The survivor concluded his reminiscence saying, "We tremble
to think what could happen if we allow a new generation to arise
ignorant of the tragedy which is still shaping the future."
President Bush, appearing almost uncomfortable, read a statement
that said that humanity was "bound by conscience to remember
what happened" and that "the record has been kept and
preserved." The record, Mr. Bush stated, was that one of the
worst acts of genocide in human history "came not from crude
and uneducated men, but from men who regarded themselves as cultured
and well schooled, modern men, forward looking. Their crime showed
the world that evil can slip in and blend in amid the most civilized
surroundings. In the end only conscience can stop it."

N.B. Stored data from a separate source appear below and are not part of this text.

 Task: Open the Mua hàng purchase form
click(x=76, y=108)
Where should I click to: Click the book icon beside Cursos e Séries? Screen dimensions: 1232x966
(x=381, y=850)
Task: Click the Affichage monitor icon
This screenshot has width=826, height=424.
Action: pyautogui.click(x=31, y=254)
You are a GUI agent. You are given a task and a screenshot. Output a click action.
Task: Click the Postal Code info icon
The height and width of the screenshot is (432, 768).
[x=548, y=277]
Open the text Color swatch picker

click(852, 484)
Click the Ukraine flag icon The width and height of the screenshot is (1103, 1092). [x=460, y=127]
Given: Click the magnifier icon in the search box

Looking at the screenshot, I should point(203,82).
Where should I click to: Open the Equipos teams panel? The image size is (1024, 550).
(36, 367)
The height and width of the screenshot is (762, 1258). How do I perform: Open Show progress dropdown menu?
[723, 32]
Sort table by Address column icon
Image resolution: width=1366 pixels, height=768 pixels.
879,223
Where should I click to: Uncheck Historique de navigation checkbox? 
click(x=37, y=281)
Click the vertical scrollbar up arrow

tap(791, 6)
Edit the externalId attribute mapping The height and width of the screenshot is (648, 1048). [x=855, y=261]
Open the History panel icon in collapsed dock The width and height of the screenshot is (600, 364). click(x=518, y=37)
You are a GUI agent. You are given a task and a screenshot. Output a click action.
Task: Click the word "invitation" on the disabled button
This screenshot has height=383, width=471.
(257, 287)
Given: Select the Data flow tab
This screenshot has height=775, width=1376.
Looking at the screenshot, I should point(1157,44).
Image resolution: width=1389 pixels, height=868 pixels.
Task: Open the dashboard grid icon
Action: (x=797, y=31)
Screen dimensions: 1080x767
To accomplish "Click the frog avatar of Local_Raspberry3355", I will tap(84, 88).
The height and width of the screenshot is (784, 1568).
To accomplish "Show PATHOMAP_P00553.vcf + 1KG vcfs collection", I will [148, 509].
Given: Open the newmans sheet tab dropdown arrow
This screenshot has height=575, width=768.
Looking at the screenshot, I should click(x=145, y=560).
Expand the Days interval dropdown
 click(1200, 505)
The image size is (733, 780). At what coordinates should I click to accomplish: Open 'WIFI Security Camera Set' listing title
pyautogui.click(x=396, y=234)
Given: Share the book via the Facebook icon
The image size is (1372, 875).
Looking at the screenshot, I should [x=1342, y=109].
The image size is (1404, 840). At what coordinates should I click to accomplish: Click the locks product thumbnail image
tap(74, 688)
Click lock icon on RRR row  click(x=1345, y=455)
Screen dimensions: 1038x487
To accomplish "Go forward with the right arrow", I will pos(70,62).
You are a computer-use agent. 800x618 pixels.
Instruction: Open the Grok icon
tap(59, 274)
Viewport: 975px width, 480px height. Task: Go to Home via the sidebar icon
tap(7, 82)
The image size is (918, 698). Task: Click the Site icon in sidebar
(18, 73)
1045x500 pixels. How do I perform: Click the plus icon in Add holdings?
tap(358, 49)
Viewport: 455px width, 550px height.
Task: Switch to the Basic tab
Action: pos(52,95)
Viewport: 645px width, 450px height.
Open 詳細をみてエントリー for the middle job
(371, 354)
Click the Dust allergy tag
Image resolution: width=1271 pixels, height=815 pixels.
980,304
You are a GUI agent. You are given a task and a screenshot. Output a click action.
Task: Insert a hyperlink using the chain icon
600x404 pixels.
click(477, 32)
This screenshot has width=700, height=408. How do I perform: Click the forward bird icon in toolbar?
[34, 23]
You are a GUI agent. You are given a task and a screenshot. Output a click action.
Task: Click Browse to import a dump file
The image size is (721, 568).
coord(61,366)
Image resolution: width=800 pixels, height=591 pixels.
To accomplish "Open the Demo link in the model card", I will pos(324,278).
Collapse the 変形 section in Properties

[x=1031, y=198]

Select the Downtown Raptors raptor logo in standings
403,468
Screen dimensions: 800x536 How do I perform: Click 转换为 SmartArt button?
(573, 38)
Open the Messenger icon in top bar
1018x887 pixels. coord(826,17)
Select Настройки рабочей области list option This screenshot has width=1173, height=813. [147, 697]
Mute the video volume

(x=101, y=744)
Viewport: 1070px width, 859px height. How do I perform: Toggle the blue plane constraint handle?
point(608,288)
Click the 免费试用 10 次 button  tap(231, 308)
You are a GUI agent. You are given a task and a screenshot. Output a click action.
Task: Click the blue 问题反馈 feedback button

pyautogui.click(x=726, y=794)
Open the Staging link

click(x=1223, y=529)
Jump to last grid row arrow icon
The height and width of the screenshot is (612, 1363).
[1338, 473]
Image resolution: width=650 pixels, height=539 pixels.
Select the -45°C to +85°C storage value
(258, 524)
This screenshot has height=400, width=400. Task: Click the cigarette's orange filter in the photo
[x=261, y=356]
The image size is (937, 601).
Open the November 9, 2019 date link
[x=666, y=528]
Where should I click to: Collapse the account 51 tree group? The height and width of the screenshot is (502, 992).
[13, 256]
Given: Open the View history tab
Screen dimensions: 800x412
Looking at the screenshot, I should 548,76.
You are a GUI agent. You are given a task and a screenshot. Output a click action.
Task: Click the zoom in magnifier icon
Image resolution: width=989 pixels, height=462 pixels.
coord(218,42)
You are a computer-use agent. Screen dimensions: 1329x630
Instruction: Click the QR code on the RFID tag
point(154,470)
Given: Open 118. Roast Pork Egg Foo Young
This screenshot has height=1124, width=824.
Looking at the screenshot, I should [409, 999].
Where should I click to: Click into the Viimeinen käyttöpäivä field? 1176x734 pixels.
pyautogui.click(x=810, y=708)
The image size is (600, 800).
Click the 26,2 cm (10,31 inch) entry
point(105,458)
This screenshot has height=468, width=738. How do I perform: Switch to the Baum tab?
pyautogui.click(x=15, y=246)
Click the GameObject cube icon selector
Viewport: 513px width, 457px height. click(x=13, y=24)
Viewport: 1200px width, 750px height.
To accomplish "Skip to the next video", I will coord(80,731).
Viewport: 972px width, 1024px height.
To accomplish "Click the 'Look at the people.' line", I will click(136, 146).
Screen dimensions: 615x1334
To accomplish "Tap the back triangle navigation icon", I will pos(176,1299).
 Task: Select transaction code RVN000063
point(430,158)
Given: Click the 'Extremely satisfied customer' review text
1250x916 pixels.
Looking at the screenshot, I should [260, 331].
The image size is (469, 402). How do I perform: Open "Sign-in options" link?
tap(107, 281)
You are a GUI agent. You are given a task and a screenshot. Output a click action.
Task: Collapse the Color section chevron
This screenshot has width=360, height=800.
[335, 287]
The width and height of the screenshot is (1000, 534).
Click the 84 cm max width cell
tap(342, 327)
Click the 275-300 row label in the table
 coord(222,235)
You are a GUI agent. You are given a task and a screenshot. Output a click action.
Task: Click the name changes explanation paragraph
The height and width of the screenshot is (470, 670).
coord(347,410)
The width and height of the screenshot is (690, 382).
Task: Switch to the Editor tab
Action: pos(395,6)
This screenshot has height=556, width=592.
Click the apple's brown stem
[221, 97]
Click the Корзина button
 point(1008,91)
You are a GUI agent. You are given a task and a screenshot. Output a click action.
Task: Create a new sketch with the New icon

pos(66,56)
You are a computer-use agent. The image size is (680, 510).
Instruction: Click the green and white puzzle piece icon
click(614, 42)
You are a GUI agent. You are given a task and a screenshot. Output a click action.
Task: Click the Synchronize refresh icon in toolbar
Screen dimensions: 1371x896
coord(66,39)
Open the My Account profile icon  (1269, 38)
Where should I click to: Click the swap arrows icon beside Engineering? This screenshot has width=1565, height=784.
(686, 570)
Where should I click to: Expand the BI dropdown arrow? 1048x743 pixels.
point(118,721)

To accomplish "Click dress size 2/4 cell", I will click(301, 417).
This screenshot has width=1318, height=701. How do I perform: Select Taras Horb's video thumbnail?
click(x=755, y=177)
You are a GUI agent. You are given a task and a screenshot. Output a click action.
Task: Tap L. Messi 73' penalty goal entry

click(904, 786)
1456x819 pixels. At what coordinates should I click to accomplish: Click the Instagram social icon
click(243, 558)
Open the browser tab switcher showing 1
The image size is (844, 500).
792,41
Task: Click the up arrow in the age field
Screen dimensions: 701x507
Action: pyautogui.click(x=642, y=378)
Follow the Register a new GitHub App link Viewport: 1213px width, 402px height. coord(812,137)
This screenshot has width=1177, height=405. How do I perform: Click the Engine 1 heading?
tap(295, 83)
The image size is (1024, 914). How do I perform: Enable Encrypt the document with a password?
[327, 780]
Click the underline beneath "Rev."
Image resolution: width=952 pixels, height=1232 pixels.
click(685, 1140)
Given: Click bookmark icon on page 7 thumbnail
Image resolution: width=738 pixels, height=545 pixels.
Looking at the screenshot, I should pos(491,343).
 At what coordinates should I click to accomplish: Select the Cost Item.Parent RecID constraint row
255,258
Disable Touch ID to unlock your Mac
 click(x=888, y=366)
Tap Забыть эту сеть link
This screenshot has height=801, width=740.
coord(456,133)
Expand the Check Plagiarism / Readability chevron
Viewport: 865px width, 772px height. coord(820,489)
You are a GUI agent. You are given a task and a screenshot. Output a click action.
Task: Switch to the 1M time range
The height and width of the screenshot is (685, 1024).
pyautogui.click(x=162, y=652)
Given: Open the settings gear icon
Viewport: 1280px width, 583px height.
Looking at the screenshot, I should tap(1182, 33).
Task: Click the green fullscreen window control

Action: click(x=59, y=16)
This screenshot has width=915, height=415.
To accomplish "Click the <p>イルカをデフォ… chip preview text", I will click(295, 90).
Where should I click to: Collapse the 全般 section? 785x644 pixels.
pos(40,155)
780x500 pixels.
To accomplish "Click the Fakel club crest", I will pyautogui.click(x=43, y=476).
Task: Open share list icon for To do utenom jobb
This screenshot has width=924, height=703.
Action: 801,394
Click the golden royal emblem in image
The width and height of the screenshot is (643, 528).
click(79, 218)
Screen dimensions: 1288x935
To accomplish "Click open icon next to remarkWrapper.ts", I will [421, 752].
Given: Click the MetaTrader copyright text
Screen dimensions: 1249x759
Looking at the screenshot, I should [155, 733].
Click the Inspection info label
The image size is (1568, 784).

But while President Bush publicly embraced the community of holocaust
survivors in Washington last spring, he and his family have been
keeping a secret from them for over 50 years about Prescott Bush,
the president's grandfather. According to classified documents
from Dutch intelligence and US government archives, President George
W. Bush's grandfather, Prescott Bush made considerable profits
off Auschwitz slave labor. In fact, President Bush himself is an
heir to these profits from the holocaust which were placed in a
blind trust in 1980 by his father, former president George Herbert
Walker Bush.
Throughout the Bush family's decades of public life, the American
press has gone out of its way to overlook one historical fact that
through Union Banking Corporation (UBC), Prescott Bush, and his
father-in-law, George Herbert Walker, along with German industrialist
Fritz Thyssen, financed Adolf Hitler before and during World War
II. It was first reported in 1994 by John Loftus and Mark Aarons
in The Secret War Against the Jews: How Western Espionage Betrayed
the Jewish People.
The US government had known that many American companies were
aiding Hitler, like Standard Oil, General Motors and Chase Bank,
all of which was sanctioned after Pearl Harbor. But as The New
York Times reporter Charles Higham later discovered, and published
in his 1983 groundbreaking book, Trading With The Enemy; The
Nazi American Money Plot 1933-1949, "the government smothered
everything during and even after the war." Why?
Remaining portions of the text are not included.